Exercise details —
Please continue the forum critique of a Star Wars fan story set on Korriban, picking up right after its final line.

Extract provided —
In the dark, it was almost formless, simply an outline against the deeper shadows as Korriban's moons began to rise.
That first comma isn't necessary. And instead of one blank line following this, as is the case in the rest of the story, here you have two.
when I was a century younger.
See those two spaces after "century"? Extra spaces are truncated here, but on your site and in raw text it shows up.
You're not a chosen one, there is no grand galactic destiny for you, but you work hard.
After "chosen one" is a great place for a semicolon.
Then Task turned and walked away from the quarry, carrying his prize, and leaving behind him a valley of broken monuments and the angry echoes of dark lords...plus one other.
This reads as awkward to me, in part because "still holding his prize gently" was only a couple lines above, and it's very unclear as to why a bug would be considered a prize of any kind. Also, are we to assume the valley is full of dark lords... plus one other thing that is not a dark lord? Or plus one other dark lord that is more newly-dead? Good stories deserve a killer, almost poetic final line or the whole thing seems rough.

Anyway, I enjoyed the story, mostly because of its tone. Unless I'm mistaken it's the first of the Task stories that did not feature any combat, and that makes it precisely was I was hoping to see. However, this did nothing to help us understand who Task is. The only character development was for a dead guy, which of course has a high potential to be a fruitless effort. Now I know that Task has been to Korriban, and that if he does not draw his lightsaber it's because he learned Form Zero. But both of those things could have been a single paragraph, so I'm not sure what this story achieves. If Milos is going to be a character in future stories, or if we are to glean from this that Task likes bugs and he's adopted a familiar-like pet, then I will eventually understand the purpose of this story. As I said, I'm not sure what purpose this story serves, but that doesn't mean I assume it has none.

Posted: Mon Sep 09, 2013 11:22 am
by Ancient History
I think it's been proven I need all the help I can get, so thanks.

Available data —

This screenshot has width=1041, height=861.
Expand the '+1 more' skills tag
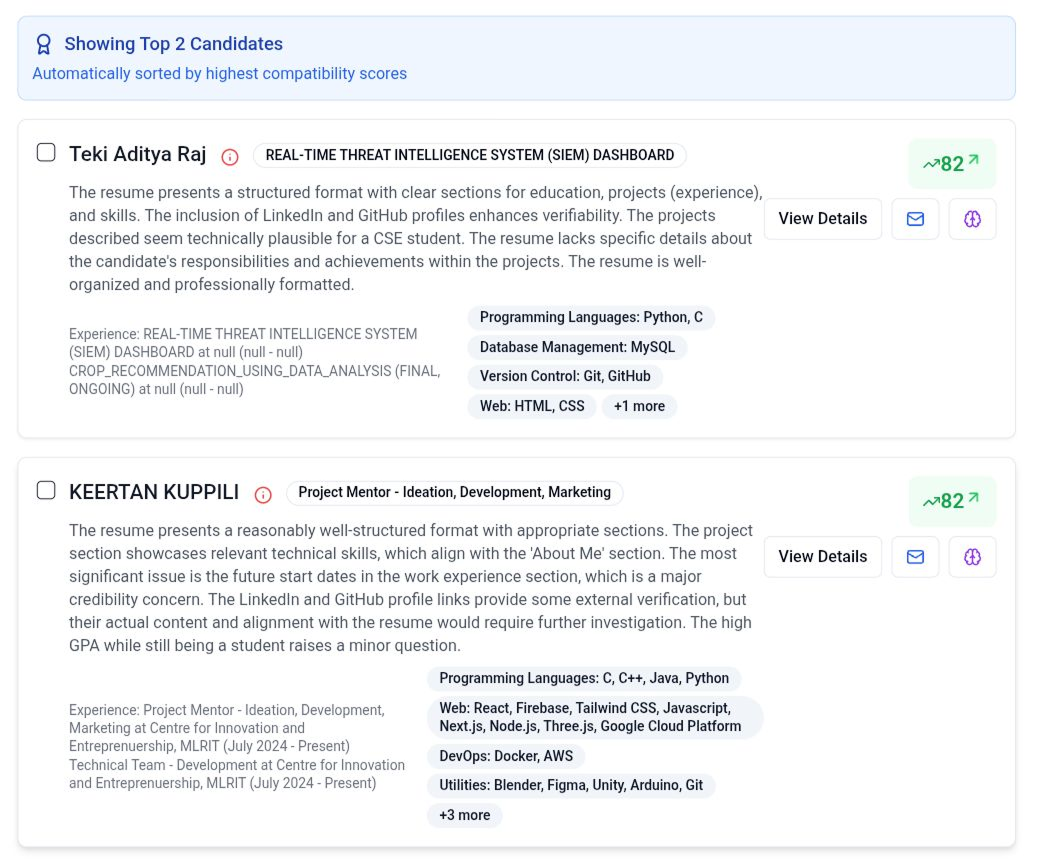point(639,406)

Expected output —
Re: Purpose of the story. I got a request to have more interact between Milos and Eiven, but I didn't want to do a flashback scene on the trip to Tatooine. So instead you get something that is a bit of an epilogue and a bit of a prologue. (I figure if I keep going at this rate, I'll have enough material for a stitch-up sometime next year. Gah, what a depressing fucking thought.)

Posted: Mon Sep 09, 2013 11:56 am
by Stahlseele
Why?
It's a good character.
I'll read this one later on today, when i am bored at work.

Posted: Mon Sep 09, 2013 4:39 pm
by Stahlseele
forcing morsels of meet into its tiny jaws.
meat surely?
Nothing else looks wrong to me.

Otherwise a nice and quiet piece for that particular character.

Posted: Mon Sep 09, 2013 5:17 pm
by Ancient History
Right. Fixed.

Posted: Thu Sep 12, 2013 6:23 pm
by Meikle641
Just read Form Zero. I enjoyed it. Reckon I need to read more of your Star Wars stuff.

Posted: Thu Sep 12, 2013 7:04 pm
by Stahlseele
you do. that shit is good.

If Star Wars was more like what he writes, i'd like it better.

Posted: Sat Sep 14, 2013 12:25 am
by Ancient History
Today on the Unpublishable is every young dwarf's dream: "A Hold of HIs Own." http://www.the-unpublishable.com/2013/0 ... s-own.html

Posted: Sun Sep 15, 2013 3:29 pm
by Stahlseele
Not unkindle
not unkindly, can't find any errors otherwise.
also, mothers are the same species be damned it seems ^^

Posted: Sun Sep 15, 2013 3:33 pm
by Ancient History
FIxed.

Posted: Fri Sep 20, 2013 12:35 pm
by Ancient History
Yes, yet more Star Wars fanfic on the Unpublishable. One of these days, there may even be a plot, but right there's just "Playing with Lightsabers." http://www.the-unpublishable.com/2013/0 ... abers.html

Posted: Fri Sep 20, 2013 6:20 pm
by Stahlseele
and beyond that a tangle of plastics and allow prostheses
alloy, not allow
and the old Sith pureblood behind the counter started poured two small glasses of something clear from a bottle with a writhing worm in the bottom of it
started pouring
A figure in a dun hood and cloak came in as he finished his shot
dun hood?
Eiven would rather try to catch a lightsaber with his bare hand than be in the same system with them
easy for him to say!
threaded through with lighter tendrils from which crystals grew like fruit or tubers
tubers?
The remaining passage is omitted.